TUESDAY, JUNE 19, 2018

Report details responsibilities of health professionals treating Ebola

Ebola and responsibilities of health professionals
Ebola and responsibilities of health professionals | Courtesy of sciencedaily.com
The recent Ebola outbreak revealed many practical and ethical concerns about the obligations and responsibilities of health care workers, which has led to a reopening of the risk-benefit debates that originated at the beginning of the AIDS epidemic.

An article recently published in the Disaster Medicine and Public Health Preparedness journal features a discussion among bioethics experts from Johns Hopkins. The experts explained the importance of these issues and the importance of offering care even in nonepidemic areas, including the U.S.

“This latest Ebola outbreak has prompted health care professionals to question the scope of their obligations, both to patients with highly contagious diseases like Ebola and to other patients, in both epidemic and nonepidemic settings,” Jeremy Sugarman, lead author of the article and a bioethics and medicine professor at Johns Hopkins, said. “Now is the time, when we are not mid-disaster, to take a careful, measured approach to finding out what works best in treating Ebola for both patients and the safety of healthcare professionals, utilizing the standard tools of quality improvement research. 

Cynda Rushton, co-author of the article and a clinical ethics professor at Johns Hopkins, said clinicians face a moral predicament of choosing between their trained instinct to treat all patients and the real fear of spreading infection by taking extreme and/or invasive measures that may pose little chance of saving an Ebola patient’s life.

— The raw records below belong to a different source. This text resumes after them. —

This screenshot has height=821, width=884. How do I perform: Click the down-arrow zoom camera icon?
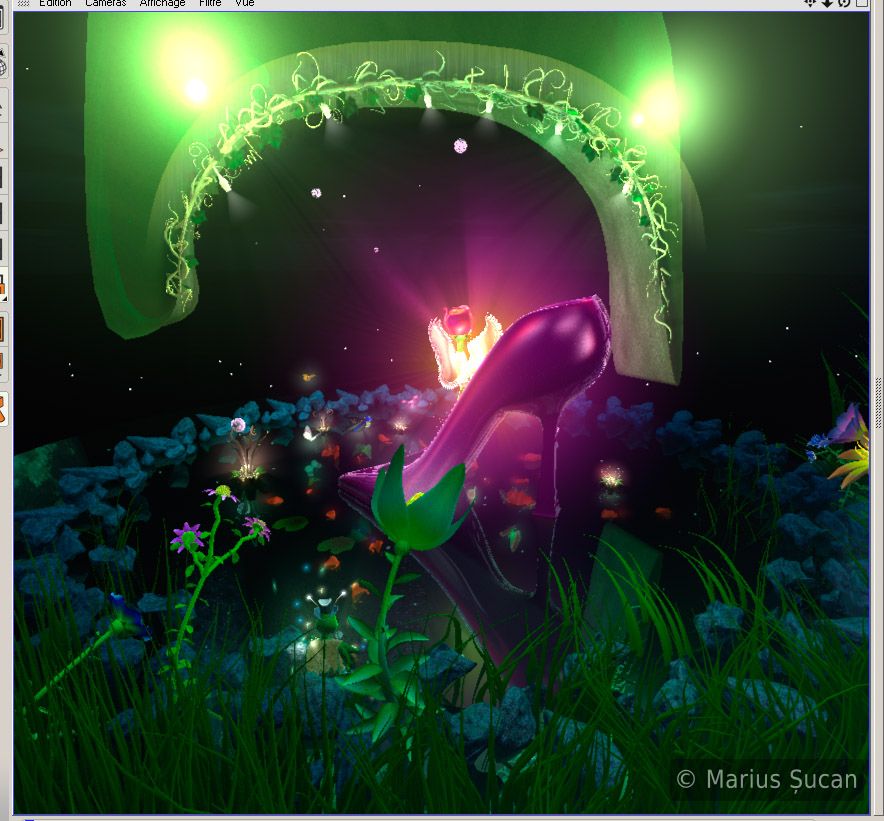827,3
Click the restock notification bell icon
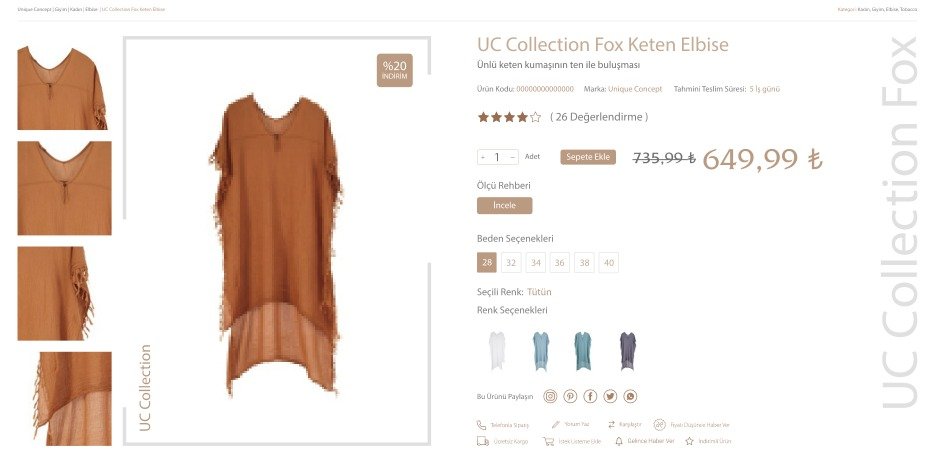934x456 pixels. 619,441
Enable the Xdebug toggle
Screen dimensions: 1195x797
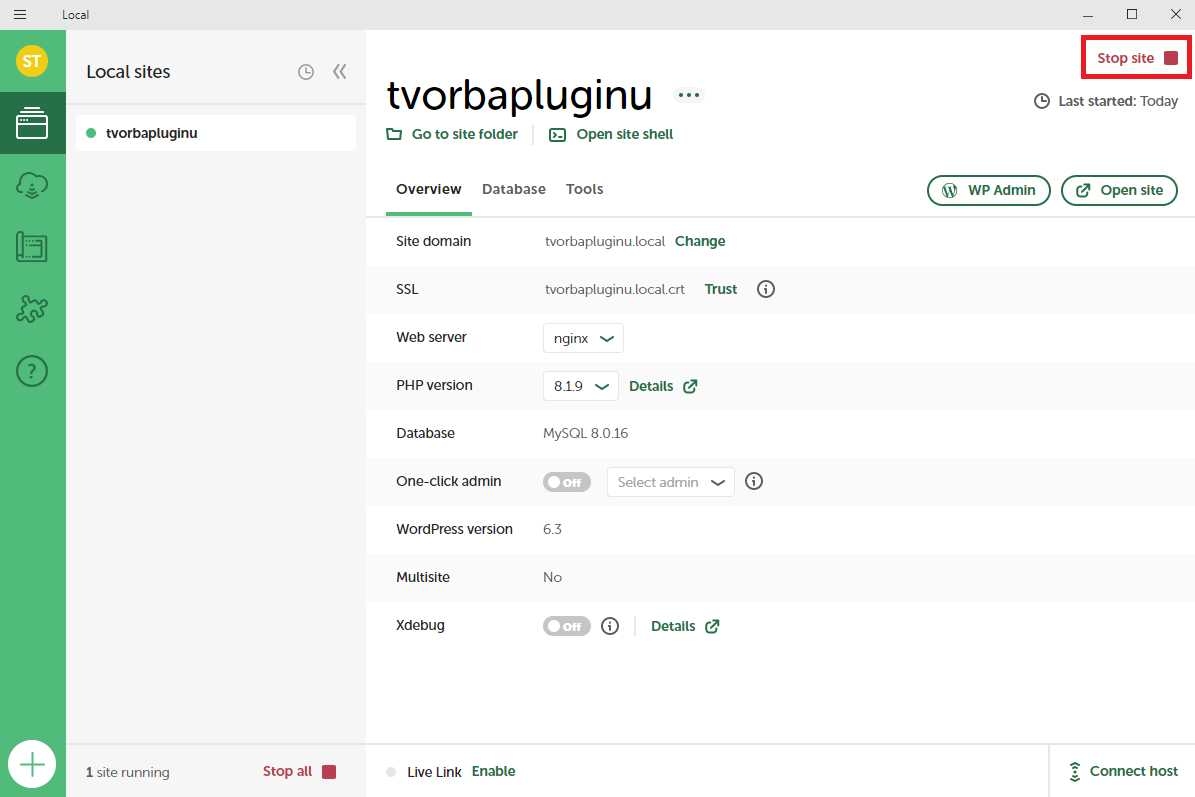point(566,625)
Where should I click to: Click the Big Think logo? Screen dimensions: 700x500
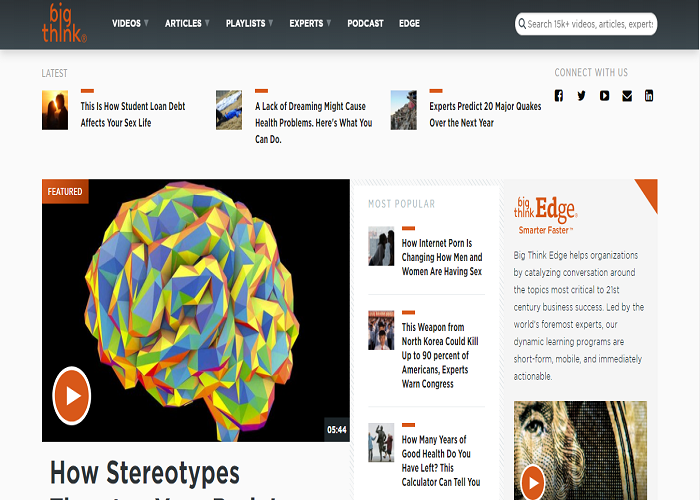(64, 23)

“Fears about Ebola are understandable; it is contagious and often deadly. However, in the United States and other settings with a limited number of infections, it seems possible to keep health care workers safe,” Nancy Kass, a professor of bioethics and public health at Johns Hopkins and co-author of the article, said.

“Institutions have an obligation to disclose their expectations of clinicians, make explicit the processes and protocols that govern practice, outline their scope of commitment to clinicians who become infected, and articulate the consequences to clinicians for failure to fulfill their expected duties,” the article said. “Data will be essential in separating facts from fears."